Another State Looking Into Pharmacy Benefit Managers. According to the Minneapolis Star Tribune, the state of Minnesota is beginning to examine reforms aimed at how pharmacy benefit managers (PBMs) work. The newspaper notes, “PBMs are the middlemen that negotiate the prices that health plans pay drug manufacturers — deals that often involve rebates or administrative fees. But consumers, regulators, and even some health plans don’t know how much the PBM keeps for itself.”
Drug Trial For Hemophilia Treatment Shows Promise. STAT News reports, “Pfizer Inc. and Sangamo Therapeutics Inc.’s one-time treatment for hemophilia A showed promising results in a 10-patient trial, enhancing the production of a protein that is critical for forming blood clots, according to new data. It's too early to draw complete conclusions, as the study is ongoing, but the drugmakers said the early results mean the drug could compete with advanced treatments for the bleeding disorder from BioMarin Pharmaceutical Inc. and Spark Therapeutics Inc.”
QUOTATION OF THE WEEK
The American Enterprise Institute’s Kirsten Axelsen explains why the United States should not impose other countries drug pricing schemes:
“Because other countries pay less than the US for drugs, hospitalization, and physician services, America subsidizes innovation and research investment for the rest of the world. If the US weren’t such a big and profitable market, consumers wouldn’t get the same access to therapeutic advancements. While it may feel unfair, it is the reality. Other countries can’t be ‘forced’ to pay their fair share, and many have shown they are willing to deny care when prices are too high.”
UPCOMING EVENTS TO WATCH
July 22, 2019, 2 p.m.: The Brookings Institution
Location: Brookings Institution, 1775 Massachusetts Avenue, NW, Washington, D.C.

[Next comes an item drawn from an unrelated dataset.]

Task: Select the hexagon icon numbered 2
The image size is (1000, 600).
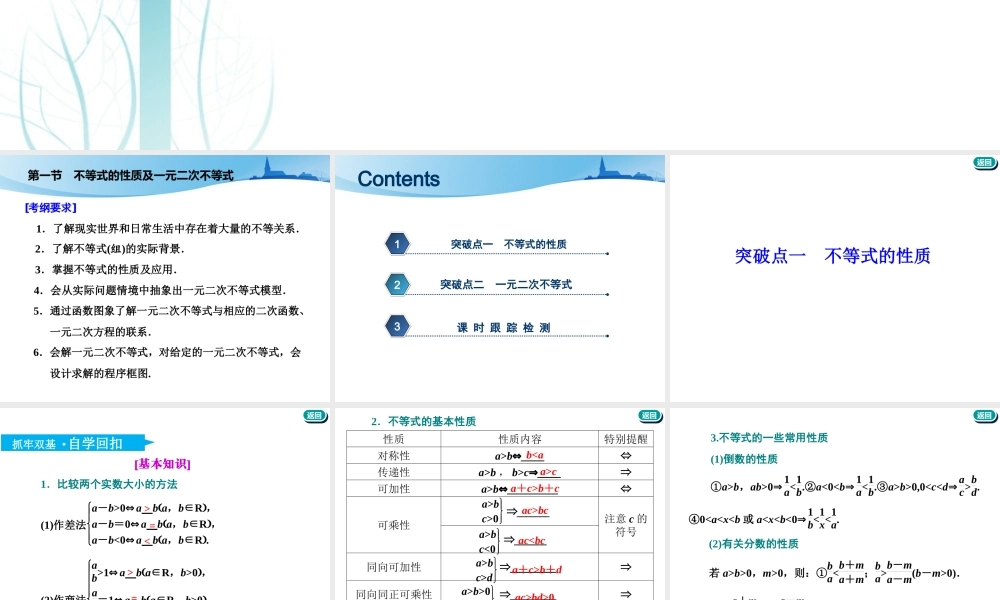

Topic: Louisiana’s prescription drug experiment: A model for the nation?
Agenda: The Louisiana Department of Health has recently introduced a novel “subscription” model under which Asegua Therapeutics, a subsidiary of Gilead Sciences, will supply, for a negotiated sum, enough hepatitis C drugs to cure virtually all incarcerated and Medicaid patients suffering from hepatitis C in Louisiana over the next five years. This event will discuss the Louisiana experiment as well as other novel approaches to increasing prescription drug affordability. Featured speakers include Louisiana Secretary of Health Rebekah Gee and Wendell Primus, senior advisor to Speaker of the House Nancy Pelosi, whose office is currently working on legislation to lower prescription drug prices.